Top of READING PASSAGE

Why is the Thomson Problem so hard to crack?

Question

I read about the Thomson Problem in a Wiki Article (https://en.wikipedia.org/wiki/Thomson_problem)

The objective of the Thomson problem is to determine the minimum electrostatic potential energy configuration of N electrons constrained to the surface of a unit sphere that repel each other with a force given by Coulomb's law. The physicist J. J. Thomson posed the problem in 1904[1] after proposing an atomic model, later called the plum pudding model, based on his knowledge of the existence of negatively charged electrons within neutrally-charged atoms.

Minimum energy configurations have been rigorously identified in only a handful of cases.

I was very surprised when I read this because the solutions for the lower cases are very easy. What makes it difficult for scientists to generalize it to $N$ cases? Why is a computer not able to solve this for general $N$?

Bottom of READING PASSAGE

**WHAT YOU NEED TO DO:** Reproduce word for word the stretch of the Thomson problem post from "Minimum energy configurations" through "for general $N$?".

Top of GIVEN MATERIAL

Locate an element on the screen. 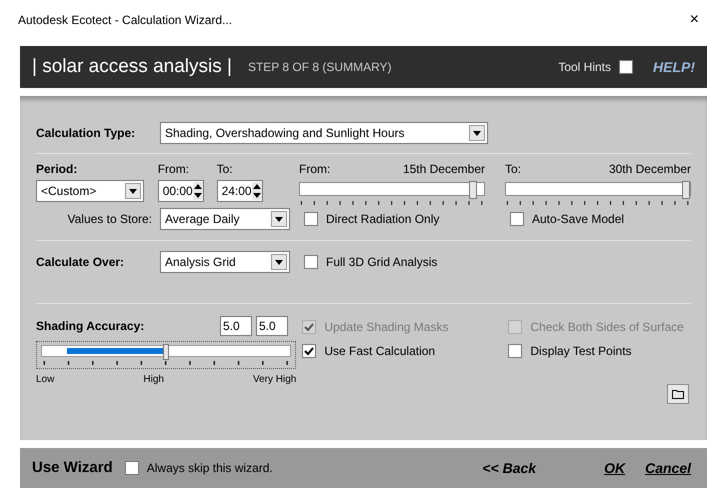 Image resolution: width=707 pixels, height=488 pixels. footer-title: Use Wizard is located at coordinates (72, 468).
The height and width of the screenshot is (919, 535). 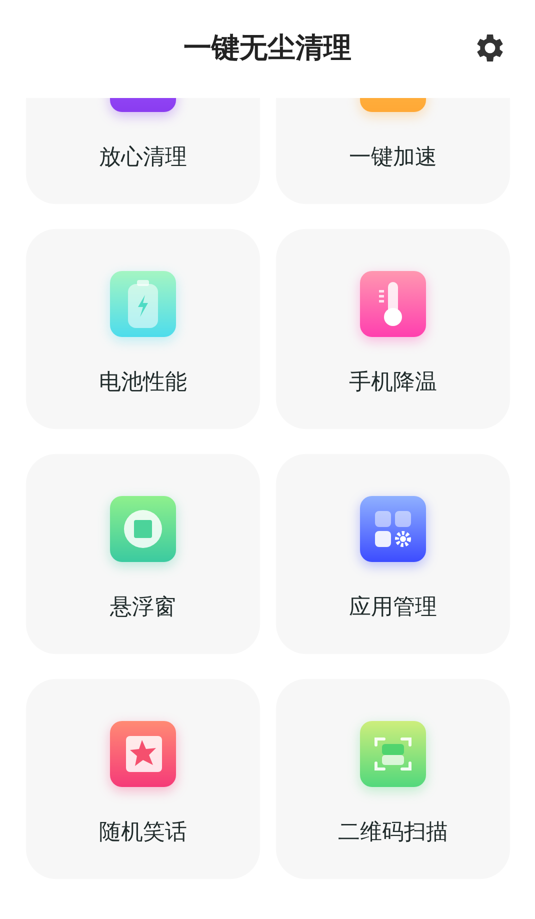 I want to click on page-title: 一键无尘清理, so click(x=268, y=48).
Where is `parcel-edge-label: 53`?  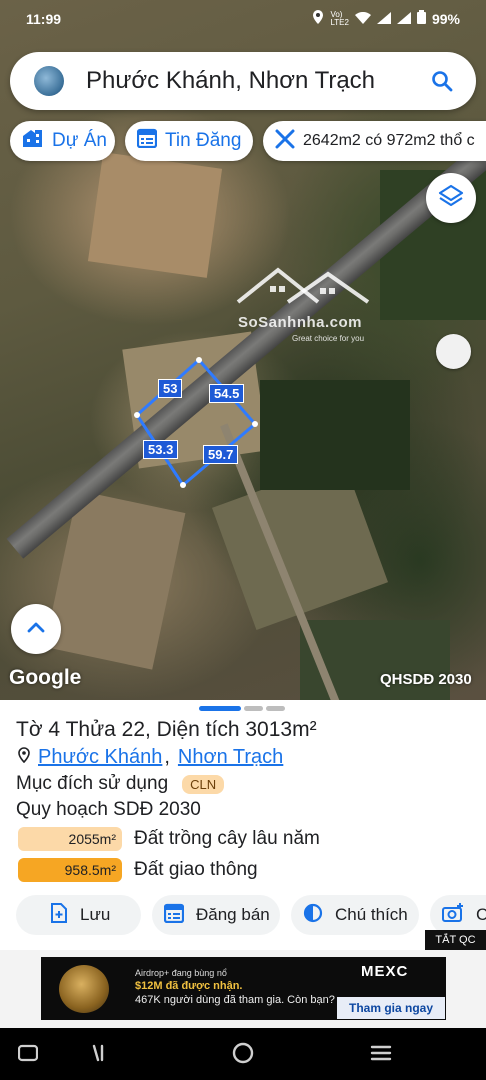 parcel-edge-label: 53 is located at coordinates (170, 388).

Bottom of GIVEN MATERIAL

**EXERCISE RESULT:**
Minimum energy configurations have been rigorously identified in only a handful of cases.

I was very surprised when I read this because the solutions for the lower cases are very easy. What makes it difficult for scientists to generalize it to $N$ cases? Why is a computer not able to solve this for general $N$?